_WHAT THE TASK ASKS_
Render the lines as a two-column CSV with the headers "task" and "answer", beginning at the line that contains "The height and width of the screenshot is (664, 1521)." and stopping after the line that contains "[x=294, y=21]". Give one row for each thing to be done, with its answer beside it, each in its own quoted field and any line breaks changed to spaces.

>> BEGIN ITEMS

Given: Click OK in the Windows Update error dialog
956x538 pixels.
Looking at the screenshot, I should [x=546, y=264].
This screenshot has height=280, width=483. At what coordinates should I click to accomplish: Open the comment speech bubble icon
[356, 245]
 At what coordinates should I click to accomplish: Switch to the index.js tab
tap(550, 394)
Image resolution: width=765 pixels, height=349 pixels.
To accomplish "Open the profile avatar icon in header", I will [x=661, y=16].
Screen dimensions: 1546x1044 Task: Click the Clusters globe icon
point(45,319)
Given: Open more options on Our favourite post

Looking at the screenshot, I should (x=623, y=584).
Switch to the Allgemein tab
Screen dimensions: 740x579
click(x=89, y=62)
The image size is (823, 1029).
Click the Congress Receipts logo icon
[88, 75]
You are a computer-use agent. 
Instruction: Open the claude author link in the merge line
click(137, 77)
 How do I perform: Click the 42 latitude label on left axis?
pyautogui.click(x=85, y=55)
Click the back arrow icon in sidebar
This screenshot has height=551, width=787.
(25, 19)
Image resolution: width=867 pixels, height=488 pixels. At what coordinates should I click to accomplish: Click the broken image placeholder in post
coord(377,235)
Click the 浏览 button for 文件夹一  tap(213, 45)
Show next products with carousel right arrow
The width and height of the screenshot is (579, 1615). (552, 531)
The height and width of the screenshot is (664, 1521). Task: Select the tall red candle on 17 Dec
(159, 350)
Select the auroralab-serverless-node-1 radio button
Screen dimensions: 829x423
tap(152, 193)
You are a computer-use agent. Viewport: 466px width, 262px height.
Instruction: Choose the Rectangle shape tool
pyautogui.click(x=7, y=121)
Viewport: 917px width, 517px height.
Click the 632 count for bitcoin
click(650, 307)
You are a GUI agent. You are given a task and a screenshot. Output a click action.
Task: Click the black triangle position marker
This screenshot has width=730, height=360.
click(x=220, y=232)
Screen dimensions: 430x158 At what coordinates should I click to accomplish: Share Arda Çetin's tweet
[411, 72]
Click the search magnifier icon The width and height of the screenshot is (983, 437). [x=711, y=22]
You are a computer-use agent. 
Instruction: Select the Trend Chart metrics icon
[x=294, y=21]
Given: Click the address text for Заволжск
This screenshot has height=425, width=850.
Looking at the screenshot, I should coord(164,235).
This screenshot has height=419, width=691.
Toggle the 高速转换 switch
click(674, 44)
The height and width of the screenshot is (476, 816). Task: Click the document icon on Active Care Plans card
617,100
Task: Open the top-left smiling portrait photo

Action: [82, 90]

>> END ITEMS

_FINISHED TASK_
task,answer
"The height and width of the screenshot is (664, 1521). Task: Select the tall red candle on 17 Dec","(159, 350)"
"Select the auroralab-serverless-node-1 radio button Screen dimensions: 829x423","tap(152, 193)"
"You are a computer-use agent. Viewport: 466px width, 262px height. Instruction: Choose the Rectangle shape tool","pyautogui.click(x=7, y=121)"
"Viewport: 917px width, 517px height. Click the 632 count for bitcoin","click(650, 307)"
"You are a GUI agent. You are given a task and a screenshot. Output a click action. Task: Click the black triangle position marker This screenshot has width=730, height=360.","click(x=220, y=232)"
"Screen dimensions: 430x158 At what coordinates should I click to accomplish: Share Arda Çetin's tweet","[411, 72]"
"Click the search magnifier icon The width and height of the screenshot is (983, 437).","[x=711, y=22]"
"You are a computer-use agent. Instruction: Select the Trend Chart metrics icon","[x=294, y=21]"